Thursday, July 17, 2008
Exercise is key to a long, healthy life. Just 30 minutes of moderate exercise most days of the week cuts your chances of having high blood pressure, diabetes, and high cholesterol by up to 40 percent. It also plays a major role in lowering your risk of heart disease.
“Exercise is one of the most effective treatments for cardiovascular disease. It improves blood flow and heart function, reduces bad cholesterol and is one of the most effective treatments that increase the ‘good’ cholesterol in your blood,” said Dr. Scott Woodfield, cardiologist with Trident Health System. “More importantly, it doesn’t have to cost a thing; it can be done by nearly anyone; and there are no worries about side effects, interactions with other medications, or allergic reactions! You don’t have to run a marathon or play an organized sport. Just get out there and enjoy some moderate exercise regularly.”

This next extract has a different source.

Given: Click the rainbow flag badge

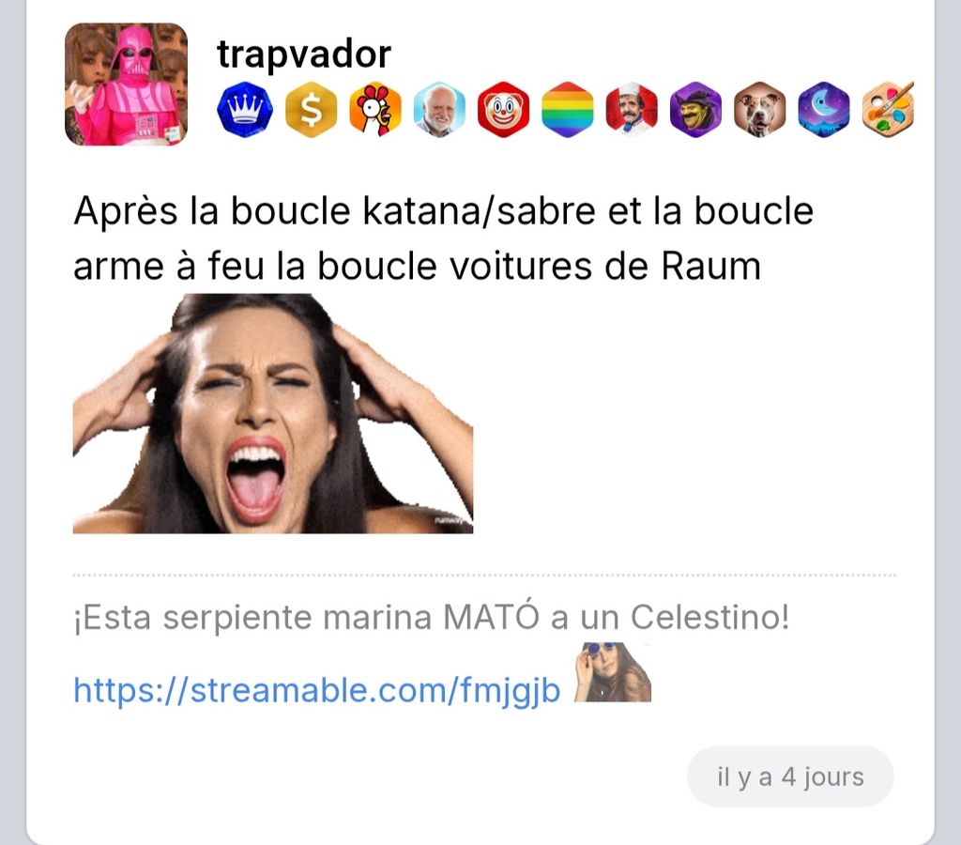Looking at the screenshot, I should 568,109.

In fact, studies have shown that exercise can be a more effective tool against heart disease than medication. A National Institutes of Health Diabetes Prevention Program study showed that people at high risk for diabetes and high blood pressure who added 150 minutes a week of physical activity lowered their risk of cardiovascular disease more than those taking the diabetes medication metformin.
At the Starting Line
If you are beginning to exercise regularly for the first time, consult a physician to make sure you are healthy enough for an exercise routine. The American Heart Association (americanheart.org) offers the following tips for getting started:
• Wear comfortable clothes and shoes.
• Start slowly and build up to at least 30 minutes of activity. If you don’t have a 30-minute block of time, break the time into two 15-minute or three 10-minute segments.

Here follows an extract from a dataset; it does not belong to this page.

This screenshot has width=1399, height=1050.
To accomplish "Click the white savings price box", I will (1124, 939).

• Exercise at the same time each day so it becomes a regular part of your life.
• Drink plenty of water before, during, and after exercising.

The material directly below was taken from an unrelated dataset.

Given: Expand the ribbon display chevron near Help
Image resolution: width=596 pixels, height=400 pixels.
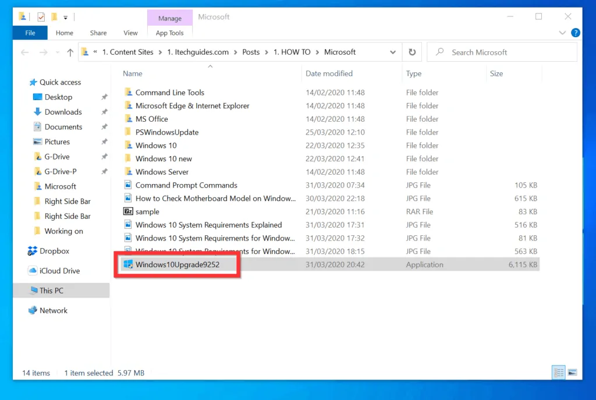Looking at the screenshot, I should click(561, 33).
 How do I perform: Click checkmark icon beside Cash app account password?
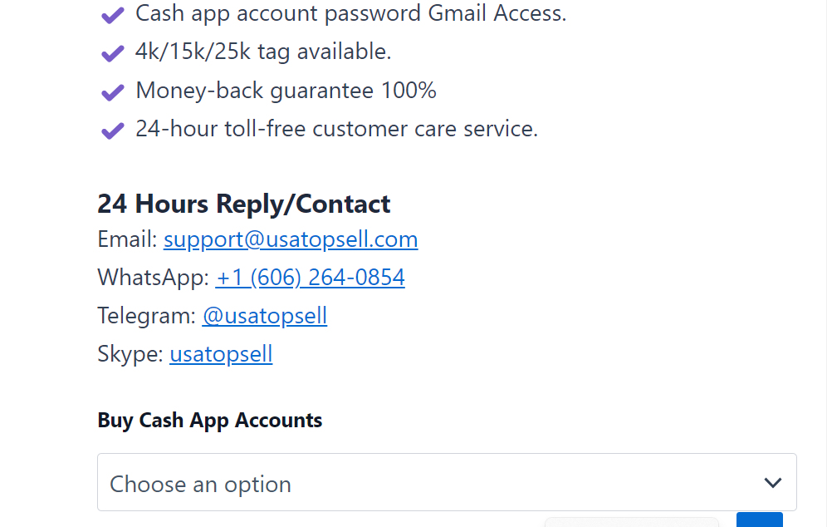112,15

• Find a buddy to join you. You are more likely to stick with an exercise plan if you have company.
• Note your activities and subsequent energy level on a calendar to keep track of how exercising makes you feel.
• Do a variety of activities to keep your interest up.
• Don’t get discouraged if you have to stop for a while. Start again gradually as soon as you can.
• Don’t exercise right after meals, when it’s very hot, or when you just don’t feel well.
Sneak It In
Exercise doesn’t always have to come in the form of a structured activity. Adding physical activity to your daily routine in any form benefits your heart. Take an extra step and make exercise a routine part of your day. Some ideas for incorporating exercise include:
• Walk when the opportunity is available. If you live close enough to a store or work just down the street from a restaurant, take the opportunity to walk there instead of driving.
• Institute a ban on elevator use. Climbing a few stories will raise your heart rate and strengthen your legs.
• Play with your kids. Tag, swinging, and riding bikes all count as physical activity.
• Park farther away from the door at the mall or grocery store and walk. Pushing the extra weight of the shopping cart will add to the benefits on the walk back.
DID YOU KNOW?
The death rate for heart attack patients who participated in an exercise program was 20 to 25 percent lower than those who did not.
A person’s fitness level is a more important predictor of death than established risk factors such as smoking, high blood pressure, high cholesterol, and diabetes. Most risk factors can be lowered or eliminated through exercise.
Moderately active people have a 20 percent lower risk and highly active people have 27 percent lower risk of stroke or stroke death than inactive people.